When targeted ICS attacks and malware impact production operations, everyone in the organization is affected. Downtime leads to customer dissatisfaction, reduced revenue, quarterly losses due to clean-up costs, fewer career opportunities from slower growth, and more.

ICS security has historically operated in its own silo. With its unique priorities (Safety and Availability vs. Confidentiality, etc.), lack of visibility into non-IT devices and protocols, and the notion of air-gapping, this seemed like the optimum approach.

But the world has changed dramatically. IIoT technology brings many benefits to businesses such as smart machines and real-time intelligence from the factory floor - but it also increases the attack surface and requires continuous connectivity between IT and OT.

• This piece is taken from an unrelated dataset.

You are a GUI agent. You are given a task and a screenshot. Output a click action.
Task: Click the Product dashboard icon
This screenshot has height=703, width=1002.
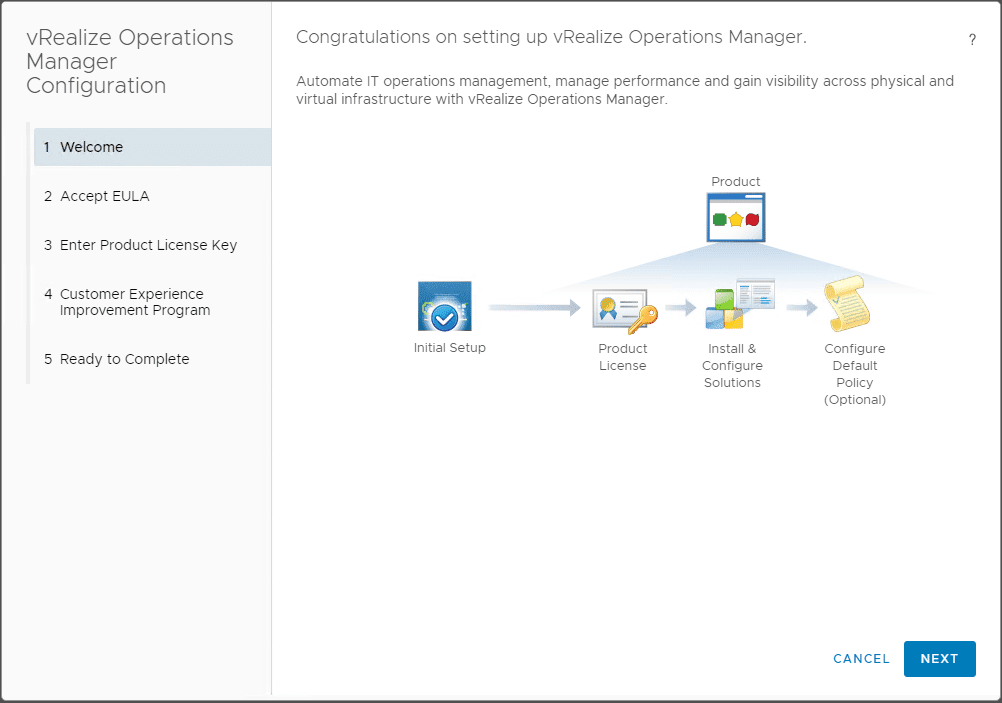736,218
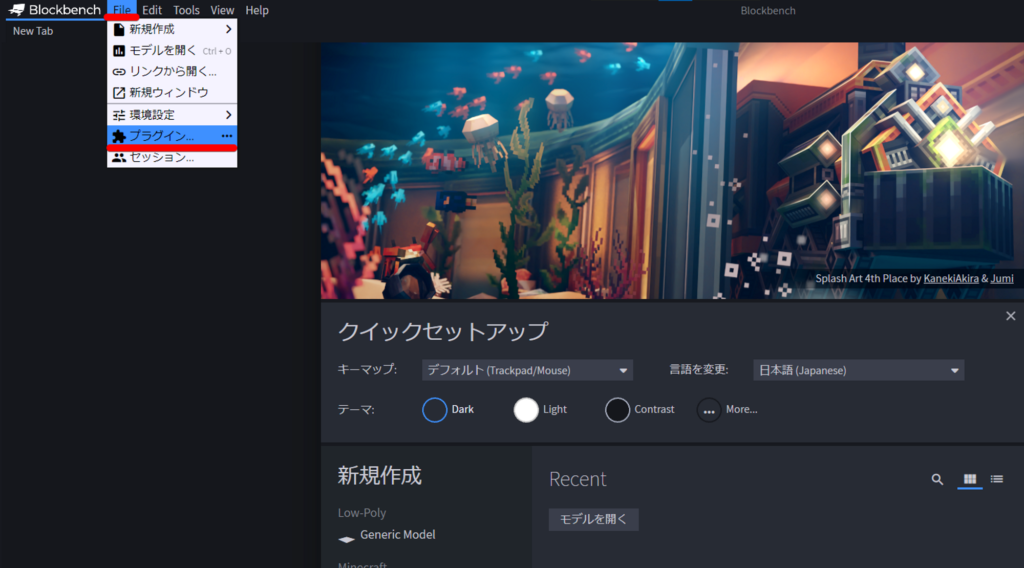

Attackers look for the weakest links - and don't care if they pivot from a control engineer's PC on the corporate IT network, an HMI maintained by a third-party vendor whose credentials have been compromised, or a vulnerable CCTV device operated by the physical security team.

In this educational webinar led by Doug Wylie, SANS Director of the Industrials & Infrastructure practice area and previously Director of Product Security and Risk Management at Rockwell Automation, with Phil Neray, VP of Industrial Cybersecurity at CyberX, we'll explore the following questions:

  • Blending IT, OT and IIoT Security in the Corporate SOC: Given the massive investment organizations have already made in centralized SOCs - in trained personnel, standardized workflows, and unifying technologies such as SIEMs - is it time to bring ICS security into the corporate SOC?
  • Addressing the culture gap: How do we encourage tighter collaboration between IT security and OT teams?
  • Funding models: Who pays for stronger ICS security?
  • New technologies for Active Cyber Defense: With varying degrees of maturity, purpose-built OT security platforms now provide unprecedented visibility into ICS protocols, devices, and applications, combined with OT-specific analytics for behavioral anomaly detection. So how do we move beyond simple Syslog alerts to provide deeper visibility for SOC analysts - so they can leverage their skills in modern active cyber defense strategies such as threat modeling, threat hunting, and threat intelligence?